# Metric Threads On Griz Go6o2



## grizzly10x22 (Apr 14, 2016)

I had never cut metric threads but needed a handle for a RCBS press made in the mid 70's now I had a hard time believing it was metric threads for the handle. I bought the press cheap as the handle was missing. called RCBS and they told me to send 19 bucks and the linkage the handle screws into and they would send me the parts. being a tight wad I decided to make one myself. what a hard time I had figuring out the correct thread pitch. finally I decided to just screw bolts into it and hope one fit. it was a 14 x1.5. anyway I made some absolutely beautiful threads on the last pass the belt slipped and messed up the last 4 or 5 threads.

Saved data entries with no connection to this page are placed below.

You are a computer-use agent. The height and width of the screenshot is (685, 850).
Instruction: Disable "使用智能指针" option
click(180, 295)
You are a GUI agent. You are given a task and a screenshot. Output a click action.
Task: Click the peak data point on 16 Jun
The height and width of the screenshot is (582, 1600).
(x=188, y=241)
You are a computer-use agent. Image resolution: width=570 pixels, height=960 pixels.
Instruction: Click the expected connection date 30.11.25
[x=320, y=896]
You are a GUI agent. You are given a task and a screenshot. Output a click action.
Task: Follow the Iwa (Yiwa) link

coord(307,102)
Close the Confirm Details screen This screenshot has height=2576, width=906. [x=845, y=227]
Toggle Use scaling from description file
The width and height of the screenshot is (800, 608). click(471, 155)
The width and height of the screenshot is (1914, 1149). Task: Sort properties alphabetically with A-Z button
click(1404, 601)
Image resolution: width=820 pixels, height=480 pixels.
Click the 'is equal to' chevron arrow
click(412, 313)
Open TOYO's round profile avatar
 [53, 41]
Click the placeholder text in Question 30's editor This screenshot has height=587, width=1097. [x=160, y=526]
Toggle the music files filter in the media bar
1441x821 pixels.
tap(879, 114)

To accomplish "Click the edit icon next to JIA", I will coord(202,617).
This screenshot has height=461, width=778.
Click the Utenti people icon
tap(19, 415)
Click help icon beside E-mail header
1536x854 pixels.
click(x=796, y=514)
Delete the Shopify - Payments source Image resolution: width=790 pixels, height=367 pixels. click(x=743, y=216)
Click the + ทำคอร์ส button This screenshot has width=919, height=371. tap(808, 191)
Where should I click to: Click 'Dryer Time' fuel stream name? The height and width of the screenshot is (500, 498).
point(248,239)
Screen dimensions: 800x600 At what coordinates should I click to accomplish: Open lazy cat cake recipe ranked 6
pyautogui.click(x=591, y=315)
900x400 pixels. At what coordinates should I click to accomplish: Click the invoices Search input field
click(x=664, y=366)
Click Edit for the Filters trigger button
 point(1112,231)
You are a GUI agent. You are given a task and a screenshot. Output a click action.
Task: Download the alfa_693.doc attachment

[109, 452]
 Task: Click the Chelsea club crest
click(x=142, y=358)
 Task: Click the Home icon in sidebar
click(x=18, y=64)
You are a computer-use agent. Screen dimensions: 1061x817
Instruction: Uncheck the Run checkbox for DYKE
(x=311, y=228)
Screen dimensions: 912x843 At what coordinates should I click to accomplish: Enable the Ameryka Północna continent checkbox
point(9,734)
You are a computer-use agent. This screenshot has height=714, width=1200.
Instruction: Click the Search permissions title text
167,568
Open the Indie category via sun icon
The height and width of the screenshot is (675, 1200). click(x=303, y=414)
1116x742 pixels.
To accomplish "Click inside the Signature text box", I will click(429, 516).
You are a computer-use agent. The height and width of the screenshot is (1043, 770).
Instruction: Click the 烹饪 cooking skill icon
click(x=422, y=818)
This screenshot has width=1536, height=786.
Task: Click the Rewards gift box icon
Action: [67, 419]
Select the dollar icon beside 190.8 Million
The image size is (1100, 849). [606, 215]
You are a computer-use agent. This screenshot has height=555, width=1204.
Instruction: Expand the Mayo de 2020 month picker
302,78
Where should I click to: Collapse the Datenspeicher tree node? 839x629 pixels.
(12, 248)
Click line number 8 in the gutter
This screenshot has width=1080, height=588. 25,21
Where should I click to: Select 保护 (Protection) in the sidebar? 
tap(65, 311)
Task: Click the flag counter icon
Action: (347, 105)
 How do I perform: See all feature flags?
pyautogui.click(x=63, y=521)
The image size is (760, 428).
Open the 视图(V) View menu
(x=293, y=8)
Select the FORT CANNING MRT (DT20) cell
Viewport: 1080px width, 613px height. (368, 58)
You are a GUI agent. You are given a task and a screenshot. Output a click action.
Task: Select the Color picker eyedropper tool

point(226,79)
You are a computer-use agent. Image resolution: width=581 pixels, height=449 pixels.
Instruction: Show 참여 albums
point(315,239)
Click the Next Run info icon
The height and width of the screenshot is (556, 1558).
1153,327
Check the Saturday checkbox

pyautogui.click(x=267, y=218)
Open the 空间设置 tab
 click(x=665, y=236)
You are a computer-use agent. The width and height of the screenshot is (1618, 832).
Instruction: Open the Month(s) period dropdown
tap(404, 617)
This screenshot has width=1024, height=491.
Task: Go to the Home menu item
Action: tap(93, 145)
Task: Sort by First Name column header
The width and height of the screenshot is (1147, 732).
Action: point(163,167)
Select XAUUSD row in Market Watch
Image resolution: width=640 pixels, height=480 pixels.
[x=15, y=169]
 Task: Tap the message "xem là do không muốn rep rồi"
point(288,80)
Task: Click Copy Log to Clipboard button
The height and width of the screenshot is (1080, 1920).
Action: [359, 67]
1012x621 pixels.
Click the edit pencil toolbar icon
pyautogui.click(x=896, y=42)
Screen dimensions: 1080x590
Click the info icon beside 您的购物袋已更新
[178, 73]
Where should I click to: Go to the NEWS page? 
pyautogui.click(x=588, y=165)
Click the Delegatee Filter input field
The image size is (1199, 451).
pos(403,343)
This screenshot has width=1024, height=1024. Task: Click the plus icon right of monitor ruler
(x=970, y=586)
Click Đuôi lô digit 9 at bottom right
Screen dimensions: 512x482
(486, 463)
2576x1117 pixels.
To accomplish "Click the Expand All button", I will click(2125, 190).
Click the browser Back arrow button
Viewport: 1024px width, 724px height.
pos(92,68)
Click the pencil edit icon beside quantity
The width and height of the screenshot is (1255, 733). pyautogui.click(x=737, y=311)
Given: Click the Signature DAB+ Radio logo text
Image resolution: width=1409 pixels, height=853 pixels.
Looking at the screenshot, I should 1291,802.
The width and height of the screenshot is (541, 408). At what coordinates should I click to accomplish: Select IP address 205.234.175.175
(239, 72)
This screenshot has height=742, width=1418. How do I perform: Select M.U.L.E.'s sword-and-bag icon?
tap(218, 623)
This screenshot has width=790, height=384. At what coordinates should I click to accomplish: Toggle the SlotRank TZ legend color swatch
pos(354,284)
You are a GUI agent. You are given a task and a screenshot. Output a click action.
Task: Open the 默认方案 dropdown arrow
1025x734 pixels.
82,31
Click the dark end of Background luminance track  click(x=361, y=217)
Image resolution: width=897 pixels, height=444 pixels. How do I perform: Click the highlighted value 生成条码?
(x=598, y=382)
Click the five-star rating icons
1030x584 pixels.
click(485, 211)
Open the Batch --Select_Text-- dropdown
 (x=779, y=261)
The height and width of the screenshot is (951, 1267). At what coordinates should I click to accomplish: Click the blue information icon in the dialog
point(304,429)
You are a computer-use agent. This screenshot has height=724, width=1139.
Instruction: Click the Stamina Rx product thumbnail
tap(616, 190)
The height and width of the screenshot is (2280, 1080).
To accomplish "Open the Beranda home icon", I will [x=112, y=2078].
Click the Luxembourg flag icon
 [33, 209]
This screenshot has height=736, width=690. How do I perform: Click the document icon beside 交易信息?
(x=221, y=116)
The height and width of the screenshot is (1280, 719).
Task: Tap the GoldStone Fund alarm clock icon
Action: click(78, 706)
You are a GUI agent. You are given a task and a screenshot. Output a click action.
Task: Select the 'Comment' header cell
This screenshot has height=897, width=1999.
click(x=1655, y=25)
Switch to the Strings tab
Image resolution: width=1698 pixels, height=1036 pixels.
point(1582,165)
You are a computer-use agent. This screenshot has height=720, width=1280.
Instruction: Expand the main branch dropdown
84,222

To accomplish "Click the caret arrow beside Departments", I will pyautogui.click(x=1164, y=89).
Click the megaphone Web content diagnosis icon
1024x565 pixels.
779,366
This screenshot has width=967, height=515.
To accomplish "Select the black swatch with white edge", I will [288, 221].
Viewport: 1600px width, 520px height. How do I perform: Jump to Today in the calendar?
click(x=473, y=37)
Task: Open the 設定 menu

I could use it the way it is as it will hold with out a problem, but I am going to re make as I need the practice and I hate something that isn't right. one thing I did soon after buying it and trying to make threads is try to come up with a way to slow down the rps's as 150 is to fast for a beginner. luckily I had a buddy who was a wiz at electronics he and I put in a new 220 volt motor of about 3 times the power it came with and he put some type of controller that made it adjustable from 35 rpm all the way to 2400 I still have to change belt setting and gears but what a nice change.... since then grizzly offers the same lath with the same type of modifications for an additional price.


----------